Reading Experience: Electro and Keeping it Simple

While the comic book medium is notorious for its “can you top that?” mentality, sometimes that old K.I.S.S. adage (depending the edginess of your audience, it’s either keep it simple silly or stupid) really holds true. While I appreciate backstories with incredible depth and development, or storylines with shock-twist endings, there’s nothing wrong with the creative team taking a straightforward approach without overthinking.

It’s for this reason that I’ve always had a soft-spot in my “make mine Marvel” heart for Max Dillon, aka, Electro.
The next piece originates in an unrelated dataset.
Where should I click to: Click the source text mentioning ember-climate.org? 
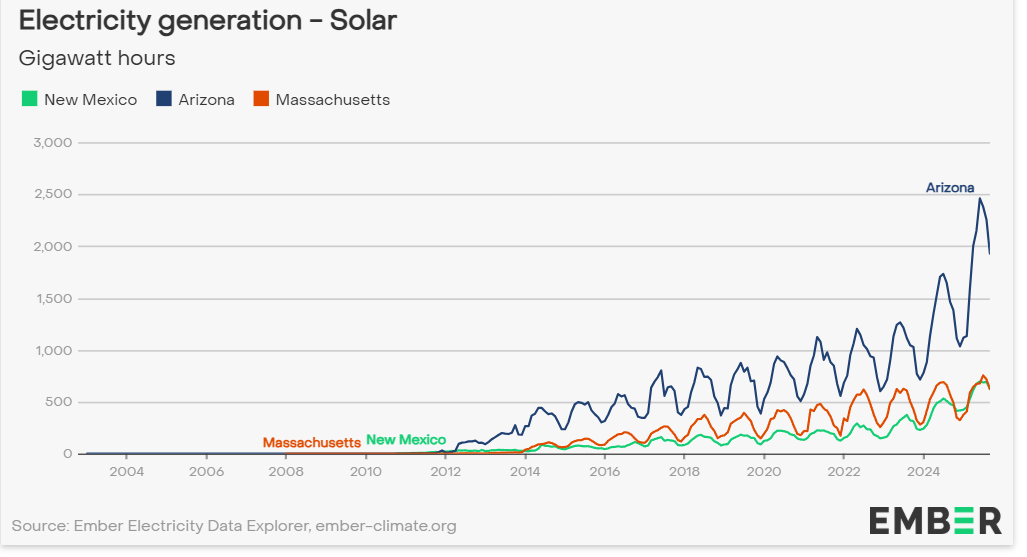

While the mystery of the identity and the origins of the Green Goblin make for great reading material, and the depth of a bad-guy like Doctor Octopus gives him a legitimate claim to being one of Marvel’s best villains of all-time, Electro’s origins and motivations are something out of the Golden Age-era of comic books where it was more about the powers and attributes than actual story (hey, look, Superman can fly and is impervious to bullets. The Flash runs really, really fast).

Just now I’m imagining the creative team meeting in the 1960s with Stan Lee and Steve Ditko. They’re probably up against a deadline and after using a killer robot in ASM #8 they figured it was time to come up with a brand new supervillain to be a long-term antagonist for Spider-Man. After hours of deliberating, they’re still at a loss when Stan and Steve start looking around the room for inspiration.

Stan: How about coffee man? He’s hyper-caffeinated which gives him incredible power and speed.

Steve: Would the comic book authority object to that? Sounds like a drug story to me.

Stan: Good point. May pencil man? His graphite head could poke Spidey’s eye out!

Steve: I’m not drawing a villain who’s calling card is to “poke somebody’s eye out.”

Stan: Yeah, you’re right. That sounded stupid just coming out of my mouth. Why don’t you plug in the TV and maybe we’ll get some inspiration there.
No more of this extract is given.